NEW YORK (
American International Group
Wednesday moved a step closer to completing its massive recapitalization at the end of this week.
The insurance giant said a condition calling for the entities involved in its recapitalization -- AIG itself, Treasury Department, the Federal Reserve Bank of New York, and the AIG Credit Facility Trust -- to each determine the recapitalization would close on Jan. 14 had been satisfied, clearing the way for its previously disclosed plans to distribute a dividend of 75 million warrants.
The warrants will be issued on Jan. 19 to common shareholders of record on Jan. 13, assuming the recapitalization closes as planned on Jan. 14. The warrants, with a face value of $2.50 each, allow for the purchase of AIG common shares at $45 each.

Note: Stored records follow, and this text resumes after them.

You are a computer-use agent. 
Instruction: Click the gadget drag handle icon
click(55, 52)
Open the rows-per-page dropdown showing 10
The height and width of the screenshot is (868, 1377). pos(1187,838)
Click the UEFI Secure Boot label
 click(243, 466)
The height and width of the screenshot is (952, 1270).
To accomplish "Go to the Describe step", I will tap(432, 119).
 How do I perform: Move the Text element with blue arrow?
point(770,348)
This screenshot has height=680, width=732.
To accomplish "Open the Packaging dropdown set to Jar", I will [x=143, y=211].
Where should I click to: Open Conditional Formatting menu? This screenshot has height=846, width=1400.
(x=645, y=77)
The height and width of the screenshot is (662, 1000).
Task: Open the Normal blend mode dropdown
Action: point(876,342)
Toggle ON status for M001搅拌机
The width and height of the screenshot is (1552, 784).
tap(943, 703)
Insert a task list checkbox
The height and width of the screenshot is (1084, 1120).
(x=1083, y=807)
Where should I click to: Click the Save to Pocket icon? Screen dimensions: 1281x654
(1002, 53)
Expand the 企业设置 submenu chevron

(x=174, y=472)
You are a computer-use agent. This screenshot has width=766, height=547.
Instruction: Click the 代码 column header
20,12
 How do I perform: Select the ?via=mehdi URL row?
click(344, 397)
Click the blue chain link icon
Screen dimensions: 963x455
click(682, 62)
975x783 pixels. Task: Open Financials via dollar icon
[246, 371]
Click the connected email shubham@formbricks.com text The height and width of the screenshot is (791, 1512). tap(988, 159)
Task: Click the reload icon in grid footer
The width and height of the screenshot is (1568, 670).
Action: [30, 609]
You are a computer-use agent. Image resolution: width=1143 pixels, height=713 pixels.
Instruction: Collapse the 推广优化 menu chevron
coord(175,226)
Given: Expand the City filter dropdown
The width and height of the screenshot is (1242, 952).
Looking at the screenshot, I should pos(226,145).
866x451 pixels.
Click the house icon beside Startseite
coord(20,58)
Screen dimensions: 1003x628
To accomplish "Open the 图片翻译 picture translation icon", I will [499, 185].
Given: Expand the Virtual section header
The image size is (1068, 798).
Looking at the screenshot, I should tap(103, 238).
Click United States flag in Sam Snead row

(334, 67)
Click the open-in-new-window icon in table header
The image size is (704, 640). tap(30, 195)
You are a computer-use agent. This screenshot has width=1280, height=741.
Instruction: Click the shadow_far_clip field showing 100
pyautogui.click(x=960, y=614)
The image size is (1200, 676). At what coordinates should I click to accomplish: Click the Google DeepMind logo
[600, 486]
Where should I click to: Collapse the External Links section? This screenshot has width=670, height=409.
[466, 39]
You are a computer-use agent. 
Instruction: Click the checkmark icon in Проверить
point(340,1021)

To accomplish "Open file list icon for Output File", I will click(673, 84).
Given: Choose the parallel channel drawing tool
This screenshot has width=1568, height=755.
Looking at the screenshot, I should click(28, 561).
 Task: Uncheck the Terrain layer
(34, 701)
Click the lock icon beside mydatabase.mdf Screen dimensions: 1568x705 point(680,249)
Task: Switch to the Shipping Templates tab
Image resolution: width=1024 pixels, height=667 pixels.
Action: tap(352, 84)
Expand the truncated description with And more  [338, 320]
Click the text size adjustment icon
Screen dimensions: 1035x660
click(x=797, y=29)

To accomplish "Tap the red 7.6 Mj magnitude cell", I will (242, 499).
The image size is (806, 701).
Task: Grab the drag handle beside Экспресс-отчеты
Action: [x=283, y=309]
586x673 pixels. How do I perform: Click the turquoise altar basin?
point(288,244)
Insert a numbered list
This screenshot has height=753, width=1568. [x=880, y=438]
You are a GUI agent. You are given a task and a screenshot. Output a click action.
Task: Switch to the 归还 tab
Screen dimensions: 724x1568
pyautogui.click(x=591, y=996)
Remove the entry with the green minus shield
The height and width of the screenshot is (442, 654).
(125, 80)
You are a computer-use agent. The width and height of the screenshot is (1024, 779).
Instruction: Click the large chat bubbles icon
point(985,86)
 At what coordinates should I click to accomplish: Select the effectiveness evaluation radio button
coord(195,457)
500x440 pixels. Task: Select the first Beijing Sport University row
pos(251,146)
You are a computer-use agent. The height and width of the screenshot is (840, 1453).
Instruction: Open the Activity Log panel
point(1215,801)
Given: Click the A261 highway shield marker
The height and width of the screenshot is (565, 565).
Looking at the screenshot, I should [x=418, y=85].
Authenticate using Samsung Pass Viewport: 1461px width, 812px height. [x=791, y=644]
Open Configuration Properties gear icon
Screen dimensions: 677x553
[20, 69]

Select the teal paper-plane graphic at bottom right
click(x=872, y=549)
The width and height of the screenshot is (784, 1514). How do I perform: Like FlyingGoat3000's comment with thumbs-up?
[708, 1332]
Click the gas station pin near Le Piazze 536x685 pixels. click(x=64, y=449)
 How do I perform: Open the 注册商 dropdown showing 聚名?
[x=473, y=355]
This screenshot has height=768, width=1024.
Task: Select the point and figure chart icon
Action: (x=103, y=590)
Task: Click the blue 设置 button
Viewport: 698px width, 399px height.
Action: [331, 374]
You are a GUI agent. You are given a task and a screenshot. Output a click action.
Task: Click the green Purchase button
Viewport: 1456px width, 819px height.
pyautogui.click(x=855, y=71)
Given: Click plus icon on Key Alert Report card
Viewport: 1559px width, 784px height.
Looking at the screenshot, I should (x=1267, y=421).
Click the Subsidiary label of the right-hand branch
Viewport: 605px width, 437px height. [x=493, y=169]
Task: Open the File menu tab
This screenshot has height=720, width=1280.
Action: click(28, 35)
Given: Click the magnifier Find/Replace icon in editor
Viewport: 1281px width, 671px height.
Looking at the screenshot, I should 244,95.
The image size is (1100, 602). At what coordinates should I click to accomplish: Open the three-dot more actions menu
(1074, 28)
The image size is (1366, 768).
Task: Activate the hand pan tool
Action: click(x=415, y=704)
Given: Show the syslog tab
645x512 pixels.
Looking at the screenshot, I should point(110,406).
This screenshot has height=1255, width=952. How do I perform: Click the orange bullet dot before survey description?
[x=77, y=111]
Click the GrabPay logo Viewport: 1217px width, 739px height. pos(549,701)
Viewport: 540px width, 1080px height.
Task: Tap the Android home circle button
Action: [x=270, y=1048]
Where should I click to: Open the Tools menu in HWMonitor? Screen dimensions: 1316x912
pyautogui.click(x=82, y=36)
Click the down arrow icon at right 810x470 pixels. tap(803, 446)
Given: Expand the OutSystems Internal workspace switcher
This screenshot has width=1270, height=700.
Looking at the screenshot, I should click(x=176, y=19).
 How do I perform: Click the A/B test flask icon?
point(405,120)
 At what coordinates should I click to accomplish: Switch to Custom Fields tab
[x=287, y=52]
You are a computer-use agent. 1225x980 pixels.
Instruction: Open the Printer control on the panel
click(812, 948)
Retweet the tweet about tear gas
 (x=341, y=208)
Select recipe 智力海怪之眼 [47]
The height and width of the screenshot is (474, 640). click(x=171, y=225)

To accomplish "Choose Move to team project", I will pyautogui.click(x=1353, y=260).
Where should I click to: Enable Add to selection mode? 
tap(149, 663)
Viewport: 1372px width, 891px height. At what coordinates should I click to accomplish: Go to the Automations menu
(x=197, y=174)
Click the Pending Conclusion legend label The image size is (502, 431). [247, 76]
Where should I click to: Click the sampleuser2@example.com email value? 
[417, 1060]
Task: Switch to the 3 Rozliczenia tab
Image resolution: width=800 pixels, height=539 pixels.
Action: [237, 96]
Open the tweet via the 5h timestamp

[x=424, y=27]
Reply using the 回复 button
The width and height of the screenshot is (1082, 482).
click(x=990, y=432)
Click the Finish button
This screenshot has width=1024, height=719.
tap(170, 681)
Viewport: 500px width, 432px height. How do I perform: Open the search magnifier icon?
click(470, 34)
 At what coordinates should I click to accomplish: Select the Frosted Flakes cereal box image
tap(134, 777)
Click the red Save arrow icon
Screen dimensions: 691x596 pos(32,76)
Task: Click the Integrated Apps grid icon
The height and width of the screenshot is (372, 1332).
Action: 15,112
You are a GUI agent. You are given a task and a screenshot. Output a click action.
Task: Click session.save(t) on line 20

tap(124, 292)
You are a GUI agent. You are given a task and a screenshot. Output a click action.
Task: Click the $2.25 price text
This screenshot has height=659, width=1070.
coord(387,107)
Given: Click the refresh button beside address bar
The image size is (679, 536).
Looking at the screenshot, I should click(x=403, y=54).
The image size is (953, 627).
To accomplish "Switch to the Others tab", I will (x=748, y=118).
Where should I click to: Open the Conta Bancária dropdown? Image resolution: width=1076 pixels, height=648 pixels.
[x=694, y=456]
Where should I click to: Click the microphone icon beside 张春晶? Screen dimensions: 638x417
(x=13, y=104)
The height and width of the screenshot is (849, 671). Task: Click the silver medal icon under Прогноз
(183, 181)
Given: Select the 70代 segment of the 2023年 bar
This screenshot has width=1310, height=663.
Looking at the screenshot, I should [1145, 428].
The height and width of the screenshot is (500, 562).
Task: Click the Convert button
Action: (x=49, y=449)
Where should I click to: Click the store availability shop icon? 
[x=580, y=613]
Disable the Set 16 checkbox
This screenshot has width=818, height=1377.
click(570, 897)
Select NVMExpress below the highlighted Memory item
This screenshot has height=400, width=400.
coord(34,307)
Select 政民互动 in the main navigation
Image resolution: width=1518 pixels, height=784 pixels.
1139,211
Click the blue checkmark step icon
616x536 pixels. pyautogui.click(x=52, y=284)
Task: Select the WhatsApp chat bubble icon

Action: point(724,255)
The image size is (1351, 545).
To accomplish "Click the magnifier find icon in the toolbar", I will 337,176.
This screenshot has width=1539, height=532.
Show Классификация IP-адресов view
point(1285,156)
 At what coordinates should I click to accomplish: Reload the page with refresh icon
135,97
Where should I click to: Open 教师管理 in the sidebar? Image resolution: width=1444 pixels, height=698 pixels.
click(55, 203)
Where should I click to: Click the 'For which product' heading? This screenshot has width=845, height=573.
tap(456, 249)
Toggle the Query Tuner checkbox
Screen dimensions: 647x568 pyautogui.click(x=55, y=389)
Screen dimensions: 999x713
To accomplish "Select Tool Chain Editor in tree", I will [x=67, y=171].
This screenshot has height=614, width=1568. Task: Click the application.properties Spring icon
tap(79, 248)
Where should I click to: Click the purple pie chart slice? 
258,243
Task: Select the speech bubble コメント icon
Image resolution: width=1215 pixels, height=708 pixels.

"With today's announcement, we anticipate we will be able to deliver on our promise to the American people to repay the extraordinary assistance they provied to AIG during the financial crisis of 2008," said Robert Benmosche, the president and CEO of AIG, in a statement. "We remain grateful for their support of AIG, and we remain convinced that the American people will realize a profit on their investment."
AIG also detailed its expectations for Friday's recapitalization. The company plans to repay $21 billion in senior secured debt and terminate its credit facility with the Federal Reserve Bank of New York. It expects to record a charge of $3.6 billion in the first quarter of fiscal 2011 related to this transaction. After a number of other transactions involving special purpose vehicles holding certain AIG assets, the company expects the Federal Reserve Bank of New York would be "fully repaid."
In addition, the company is retiring its outstanding preferred shares currently held by the Treasury. It expects to swap 1.655 billion common shares for $49.1 billion worth of TARP-related preferred stock. Upon completion of the swap, the Treasury will own 92% of AIG's common stock, along with new Series G preferred stock that the company would be able to tap to fund general corporate purposes.
The Treasury would then be expected to pare down its stake of AIG common shares "over time" with the usual "subject to market conditions" caveat.
"AIG is positioned as strong and worthy of investor confidence, with one of the largest, most diversified property and casualty companies in the world, a leading U.S. life insurance and retirement savings operation, and other businesses that are well-positioned to deliver long-term growth to our shareholders," Benmosche added.
AIG shares closed Wednesday's regular session at $58.40, down 1.1%. The stock has more than doubled in the past year, running to a new 52-week peak of $62.87 on Jan. 7. Further appreciation, however, faces headwinds from the dilution resulting from the issuance of the warrants and the recapitalization, along with the selling pressure as the government eventually pares its stake.